Pagano con euro falsi in un bar, giovani ticinesi nei guai

Pagano con euro falsi in un bar, giovani ticinesi nei guai
Le consumazioni erano vere, il denaro con cui pagarle si è rivelato falso. E per questa ragione, nello specifico per lo spaccio di banconote da 50 euro non propriamente uscite dalle botteghe di stampatori ufficiali sotto direttiva della “Banca centrale europea”, due ticinesi - entrambi minorenni - sono sotto inchiesta da parte delle competenti autorità giudiziarie del Canton Grigioni in quanto rilevati responsabili del tentato utilizzo della valuta in almeno un esercizio pubblico. L'episodio a Mesocco frazione San Bernardino, nella notte di San Silvestro, quando i due giovani hanno incrociato una ragionevole e sana diffidenza da parte degli addetti nel bar, dal momento che i pezzi da 50 euro somigliavano assai a quel che si può produrre con una discreta fotocopiatrice e che, soprattutto, su un lato delle banconote figuravano persino scritte in caratteri... cinesi.
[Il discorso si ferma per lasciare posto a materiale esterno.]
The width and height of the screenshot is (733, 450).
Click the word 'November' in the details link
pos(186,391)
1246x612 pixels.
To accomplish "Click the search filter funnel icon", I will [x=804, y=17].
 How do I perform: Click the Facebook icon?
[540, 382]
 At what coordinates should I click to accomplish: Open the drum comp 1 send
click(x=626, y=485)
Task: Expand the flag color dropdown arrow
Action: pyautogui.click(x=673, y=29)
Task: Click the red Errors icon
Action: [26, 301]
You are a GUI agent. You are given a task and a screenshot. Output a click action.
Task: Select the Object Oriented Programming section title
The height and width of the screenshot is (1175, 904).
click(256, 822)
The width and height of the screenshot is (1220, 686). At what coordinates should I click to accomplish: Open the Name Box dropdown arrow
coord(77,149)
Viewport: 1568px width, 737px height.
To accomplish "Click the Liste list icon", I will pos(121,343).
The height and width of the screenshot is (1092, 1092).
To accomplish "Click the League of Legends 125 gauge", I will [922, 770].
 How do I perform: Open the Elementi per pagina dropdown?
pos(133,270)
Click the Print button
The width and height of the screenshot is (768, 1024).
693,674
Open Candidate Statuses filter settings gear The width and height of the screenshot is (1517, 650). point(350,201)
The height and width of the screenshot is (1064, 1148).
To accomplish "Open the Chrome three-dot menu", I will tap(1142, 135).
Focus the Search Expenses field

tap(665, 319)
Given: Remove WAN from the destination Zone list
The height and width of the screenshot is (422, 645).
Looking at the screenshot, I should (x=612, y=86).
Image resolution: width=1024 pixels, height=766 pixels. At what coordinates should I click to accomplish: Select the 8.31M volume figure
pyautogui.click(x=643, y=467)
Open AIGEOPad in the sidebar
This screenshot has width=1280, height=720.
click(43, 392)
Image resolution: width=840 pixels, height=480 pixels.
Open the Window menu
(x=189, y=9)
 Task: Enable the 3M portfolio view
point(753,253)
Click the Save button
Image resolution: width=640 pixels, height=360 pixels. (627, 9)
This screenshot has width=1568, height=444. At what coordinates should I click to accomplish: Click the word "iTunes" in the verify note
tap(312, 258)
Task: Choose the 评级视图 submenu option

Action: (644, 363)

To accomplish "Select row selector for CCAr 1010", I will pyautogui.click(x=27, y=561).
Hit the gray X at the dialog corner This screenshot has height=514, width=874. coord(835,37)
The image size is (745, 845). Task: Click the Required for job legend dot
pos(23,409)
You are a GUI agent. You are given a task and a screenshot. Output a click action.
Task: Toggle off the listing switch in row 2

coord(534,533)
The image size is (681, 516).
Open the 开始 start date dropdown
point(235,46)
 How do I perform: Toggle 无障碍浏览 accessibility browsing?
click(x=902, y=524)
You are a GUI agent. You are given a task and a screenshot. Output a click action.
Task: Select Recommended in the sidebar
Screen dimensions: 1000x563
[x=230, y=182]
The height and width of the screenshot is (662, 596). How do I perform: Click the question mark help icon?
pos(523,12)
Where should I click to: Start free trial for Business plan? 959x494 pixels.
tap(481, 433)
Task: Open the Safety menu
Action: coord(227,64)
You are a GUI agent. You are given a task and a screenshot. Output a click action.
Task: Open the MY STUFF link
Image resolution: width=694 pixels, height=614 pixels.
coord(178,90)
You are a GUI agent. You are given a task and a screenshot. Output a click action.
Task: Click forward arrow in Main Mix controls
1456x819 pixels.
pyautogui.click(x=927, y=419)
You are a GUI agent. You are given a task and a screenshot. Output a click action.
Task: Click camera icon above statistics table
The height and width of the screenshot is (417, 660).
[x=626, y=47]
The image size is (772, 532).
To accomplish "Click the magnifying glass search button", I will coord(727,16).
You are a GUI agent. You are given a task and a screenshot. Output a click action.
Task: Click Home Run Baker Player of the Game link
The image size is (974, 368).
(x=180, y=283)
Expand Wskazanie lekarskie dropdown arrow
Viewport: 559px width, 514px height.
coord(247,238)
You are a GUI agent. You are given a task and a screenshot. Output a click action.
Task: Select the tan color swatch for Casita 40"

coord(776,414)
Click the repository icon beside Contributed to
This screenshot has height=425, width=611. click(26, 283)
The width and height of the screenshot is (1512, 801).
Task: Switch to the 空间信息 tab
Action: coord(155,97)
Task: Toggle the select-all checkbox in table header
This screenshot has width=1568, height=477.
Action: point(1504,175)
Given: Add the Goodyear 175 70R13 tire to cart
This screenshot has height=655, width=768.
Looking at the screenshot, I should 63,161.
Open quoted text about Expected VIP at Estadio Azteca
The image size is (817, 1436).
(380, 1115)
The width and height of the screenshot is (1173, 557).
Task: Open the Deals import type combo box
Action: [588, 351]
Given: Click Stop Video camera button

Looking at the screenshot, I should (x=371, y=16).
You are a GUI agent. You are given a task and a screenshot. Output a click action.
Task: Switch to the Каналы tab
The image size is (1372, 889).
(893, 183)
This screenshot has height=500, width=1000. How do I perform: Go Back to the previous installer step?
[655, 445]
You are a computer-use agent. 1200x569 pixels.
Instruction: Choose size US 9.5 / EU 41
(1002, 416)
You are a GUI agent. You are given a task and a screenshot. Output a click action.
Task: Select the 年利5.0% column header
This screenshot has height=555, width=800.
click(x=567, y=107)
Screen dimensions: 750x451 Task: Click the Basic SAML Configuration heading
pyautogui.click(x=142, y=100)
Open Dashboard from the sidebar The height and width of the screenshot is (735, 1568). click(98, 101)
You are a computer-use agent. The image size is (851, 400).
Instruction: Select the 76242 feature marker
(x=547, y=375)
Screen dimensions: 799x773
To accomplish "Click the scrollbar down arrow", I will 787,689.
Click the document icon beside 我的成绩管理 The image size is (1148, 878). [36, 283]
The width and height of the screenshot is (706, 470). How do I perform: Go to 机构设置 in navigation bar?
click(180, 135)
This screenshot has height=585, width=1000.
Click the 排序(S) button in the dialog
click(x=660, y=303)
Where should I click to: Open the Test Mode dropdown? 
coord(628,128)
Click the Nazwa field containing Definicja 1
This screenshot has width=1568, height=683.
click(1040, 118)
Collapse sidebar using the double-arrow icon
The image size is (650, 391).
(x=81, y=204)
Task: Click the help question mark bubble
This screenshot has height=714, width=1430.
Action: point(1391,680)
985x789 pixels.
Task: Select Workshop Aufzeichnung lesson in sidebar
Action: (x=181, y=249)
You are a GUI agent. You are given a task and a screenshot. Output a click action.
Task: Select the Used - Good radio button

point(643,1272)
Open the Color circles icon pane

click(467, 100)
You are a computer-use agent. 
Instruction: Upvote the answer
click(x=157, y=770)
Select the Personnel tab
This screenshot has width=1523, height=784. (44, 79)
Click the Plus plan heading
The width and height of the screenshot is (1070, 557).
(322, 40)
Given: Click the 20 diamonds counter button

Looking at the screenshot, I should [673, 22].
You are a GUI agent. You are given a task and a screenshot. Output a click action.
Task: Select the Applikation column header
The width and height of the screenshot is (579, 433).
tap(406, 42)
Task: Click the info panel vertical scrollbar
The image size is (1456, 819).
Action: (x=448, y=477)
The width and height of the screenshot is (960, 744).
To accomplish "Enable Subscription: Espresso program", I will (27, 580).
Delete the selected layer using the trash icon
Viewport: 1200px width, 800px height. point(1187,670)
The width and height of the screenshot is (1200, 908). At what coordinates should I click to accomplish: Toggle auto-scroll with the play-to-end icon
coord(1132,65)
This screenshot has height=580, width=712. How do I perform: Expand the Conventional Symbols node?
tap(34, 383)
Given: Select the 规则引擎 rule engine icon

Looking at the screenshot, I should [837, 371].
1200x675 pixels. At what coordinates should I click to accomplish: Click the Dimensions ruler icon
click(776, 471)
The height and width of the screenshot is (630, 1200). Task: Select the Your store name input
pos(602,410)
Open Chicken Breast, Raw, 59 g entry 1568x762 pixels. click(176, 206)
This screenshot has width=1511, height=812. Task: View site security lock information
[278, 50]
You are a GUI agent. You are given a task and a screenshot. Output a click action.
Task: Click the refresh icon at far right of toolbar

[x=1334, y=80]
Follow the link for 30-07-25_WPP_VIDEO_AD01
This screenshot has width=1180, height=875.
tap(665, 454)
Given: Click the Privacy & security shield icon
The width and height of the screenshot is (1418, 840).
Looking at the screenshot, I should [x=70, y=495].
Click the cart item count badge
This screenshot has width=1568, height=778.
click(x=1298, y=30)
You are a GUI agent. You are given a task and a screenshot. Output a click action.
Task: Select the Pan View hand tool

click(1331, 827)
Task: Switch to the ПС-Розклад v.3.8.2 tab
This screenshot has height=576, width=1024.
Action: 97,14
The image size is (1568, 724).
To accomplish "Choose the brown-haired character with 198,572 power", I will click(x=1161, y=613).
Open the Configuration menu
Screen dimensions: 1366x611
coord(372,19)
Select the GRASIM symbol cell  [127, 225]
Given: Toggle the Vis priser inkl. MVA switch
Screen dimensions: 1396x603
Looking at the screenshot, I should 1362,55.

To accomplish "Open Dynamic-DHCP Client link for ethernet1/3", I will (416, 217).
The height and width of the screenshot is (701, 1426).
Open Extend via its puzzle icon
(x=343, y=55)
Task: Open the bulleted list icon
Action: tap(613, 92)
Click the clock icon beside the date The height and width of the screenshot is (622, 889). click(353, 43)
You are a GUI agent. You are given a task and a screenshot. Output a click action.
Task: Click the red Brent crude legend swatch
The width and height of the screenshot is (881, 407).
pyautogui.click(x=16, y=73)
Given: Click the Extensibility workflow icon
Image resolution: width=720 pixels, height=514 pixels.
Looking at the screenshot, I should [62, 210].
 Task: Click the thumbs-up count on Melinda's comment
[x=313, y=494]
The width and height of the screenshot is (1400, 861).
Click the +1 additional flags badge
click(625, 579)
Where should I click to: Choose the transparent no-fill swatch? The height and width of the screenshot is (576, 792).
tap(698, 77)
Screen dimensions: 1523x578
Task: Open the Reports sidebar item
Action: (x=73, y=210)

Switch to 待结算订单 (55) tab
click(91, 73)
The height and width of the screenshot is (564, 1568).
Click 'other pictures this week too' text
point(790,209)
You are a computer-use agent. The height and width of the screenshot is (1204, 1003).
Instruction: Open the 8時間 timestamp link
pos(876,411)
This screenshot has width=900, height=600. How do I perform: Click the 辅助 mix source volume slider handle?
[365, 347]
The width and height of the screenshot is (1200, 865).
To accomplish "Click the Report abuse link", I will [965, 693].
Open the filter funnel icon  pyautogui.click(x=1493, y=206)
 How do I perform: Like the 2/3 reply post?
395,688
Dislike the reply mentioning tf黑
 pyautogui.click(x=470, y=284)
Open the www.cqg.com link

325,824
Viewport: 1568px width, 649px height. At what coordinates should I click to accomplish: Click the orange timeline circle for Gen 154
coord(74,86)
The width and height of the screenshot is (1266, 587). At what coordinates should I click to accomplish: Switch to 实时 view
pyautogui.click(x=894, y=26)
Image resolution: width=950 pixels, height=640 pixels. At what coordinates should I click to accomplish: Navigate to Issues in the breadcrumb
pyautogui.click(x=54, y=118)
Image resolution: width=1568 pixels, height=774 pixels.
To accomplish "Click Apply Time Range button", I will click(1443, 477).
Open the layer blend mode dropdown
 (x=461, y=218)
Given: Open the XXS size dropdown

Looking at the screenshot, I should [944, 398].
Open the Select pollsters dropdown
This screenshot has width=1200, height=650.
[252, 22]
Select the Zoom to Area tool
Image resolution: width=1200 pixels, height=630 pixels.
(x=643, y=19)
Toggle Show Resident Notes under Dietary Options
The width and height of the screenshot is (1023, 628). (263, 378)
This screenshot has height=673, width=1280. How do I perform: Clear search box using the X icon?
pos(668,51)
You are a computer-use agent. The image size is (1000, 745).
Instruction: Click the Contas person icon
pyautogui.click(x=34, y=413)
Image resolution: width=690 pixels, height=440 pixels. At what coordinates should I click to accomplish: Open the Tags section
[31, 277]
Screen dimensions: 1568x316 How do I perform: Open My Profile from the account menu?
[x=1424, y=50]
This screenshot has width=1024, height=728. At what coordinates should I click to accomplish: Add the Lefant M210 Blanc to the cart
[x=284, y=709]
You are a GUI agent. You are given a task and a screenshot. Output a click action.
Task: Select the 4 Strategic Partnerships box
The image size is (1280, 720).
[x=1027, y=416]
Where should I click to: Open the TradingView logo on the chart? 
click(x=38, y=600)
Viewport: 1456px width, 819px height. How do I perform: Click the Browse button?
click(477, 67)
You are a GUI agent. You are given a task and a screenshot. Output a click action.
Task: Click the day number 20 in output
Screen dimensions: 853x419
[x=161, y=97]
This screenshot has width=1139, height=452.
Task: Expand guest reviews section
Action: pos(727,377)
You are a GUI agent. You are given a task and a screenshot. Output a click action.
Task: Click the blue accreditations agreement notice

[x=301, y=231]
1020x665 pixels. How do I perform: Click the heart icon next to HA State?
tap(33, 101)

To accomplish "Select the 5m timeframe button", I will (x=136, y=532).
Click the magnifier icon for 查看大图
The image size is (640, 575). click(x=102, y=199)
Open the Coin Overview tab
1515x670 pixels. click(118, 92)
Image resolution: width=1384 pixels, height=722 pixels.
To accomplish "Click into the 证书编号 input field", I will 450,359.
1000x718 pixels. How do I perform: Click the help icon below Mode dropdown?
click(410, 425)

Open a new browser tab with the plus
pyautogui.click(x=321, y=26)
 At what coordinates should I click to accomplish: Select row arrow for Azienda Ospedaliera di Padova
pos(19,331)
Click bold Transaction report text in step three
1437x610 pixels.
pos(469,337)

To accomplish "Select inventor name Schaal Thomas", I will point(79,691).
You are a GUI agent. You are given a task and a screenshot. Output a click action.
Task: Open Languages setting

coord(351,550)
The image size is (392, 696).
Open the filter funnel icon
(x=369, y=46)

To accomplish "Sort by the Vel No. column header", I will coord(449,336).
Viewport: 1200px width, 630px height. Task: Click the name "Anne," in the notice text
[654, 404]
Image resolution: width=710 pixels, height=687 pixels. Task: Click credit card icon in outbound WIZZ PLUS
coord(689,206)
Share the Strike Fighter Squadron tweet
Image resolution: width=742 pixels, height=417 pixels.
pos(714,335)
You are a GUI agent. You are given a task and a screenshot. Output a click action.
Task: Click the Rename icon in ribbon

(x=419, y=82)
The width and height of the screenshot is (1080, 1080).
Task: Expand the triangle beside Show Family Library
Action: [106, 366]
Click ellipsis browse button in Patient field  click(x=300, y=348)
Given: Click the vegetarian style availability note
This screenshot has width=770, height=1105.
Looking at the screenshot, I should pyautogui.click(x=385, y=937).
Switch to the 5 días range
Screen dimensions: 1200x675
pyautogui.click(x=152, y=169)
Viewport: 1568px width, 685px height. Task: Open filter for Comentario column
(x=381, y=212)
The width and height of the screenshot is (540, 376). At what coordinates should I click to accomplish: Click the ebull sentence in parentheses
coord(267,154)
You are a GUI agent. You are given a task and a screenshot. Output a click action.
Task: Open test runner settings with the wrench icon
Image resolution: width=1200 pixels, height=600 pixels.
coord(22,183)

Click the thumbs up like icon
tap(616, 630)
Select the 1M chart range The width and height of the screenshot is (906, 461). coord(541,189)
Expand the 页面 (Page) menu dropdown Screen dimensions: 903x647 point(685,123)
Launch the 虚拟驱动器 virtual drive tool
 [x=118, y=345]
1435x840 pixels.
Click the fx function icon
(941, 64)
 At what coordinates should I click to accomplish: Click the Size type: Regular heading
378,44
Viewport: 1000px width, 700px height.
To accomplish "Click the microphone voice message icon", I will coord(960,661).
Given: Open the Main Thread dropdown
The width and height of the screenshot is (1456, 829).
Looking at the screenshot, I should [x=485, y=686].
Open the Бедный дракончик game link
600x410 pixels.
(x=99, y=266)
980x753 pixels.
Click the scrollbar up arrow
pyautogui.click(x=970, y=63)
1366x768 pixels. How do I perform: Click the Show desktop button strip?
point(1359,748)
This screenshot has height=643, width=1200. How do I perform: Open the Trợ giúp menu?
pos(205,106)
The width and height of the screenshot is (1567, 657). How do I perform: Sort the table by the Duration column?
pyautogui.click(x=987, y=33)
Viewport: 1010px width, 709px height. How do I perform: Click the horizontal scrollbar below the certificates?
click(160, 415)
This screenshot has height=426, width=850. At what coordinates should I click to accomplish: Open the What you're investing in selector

Da prime informazioni risulta che nella questione siano coinvolti, e parimenti indagati, altri tre giovani, ossia una 23enne, un altro minorenne ed un 18enne: quest'ultimo, che risulta essere residente in Ticino, avrebbe funto da perno dell'operazione, procacciandosi le banconote false - e, si presume, a prezzo di... favore - via InterNet ossia da un grossista dello spaccio operante dall'estero. In corso di valutazione i ruoli avuti dai singoli soggetti ed i diversi gradi di responsabilità.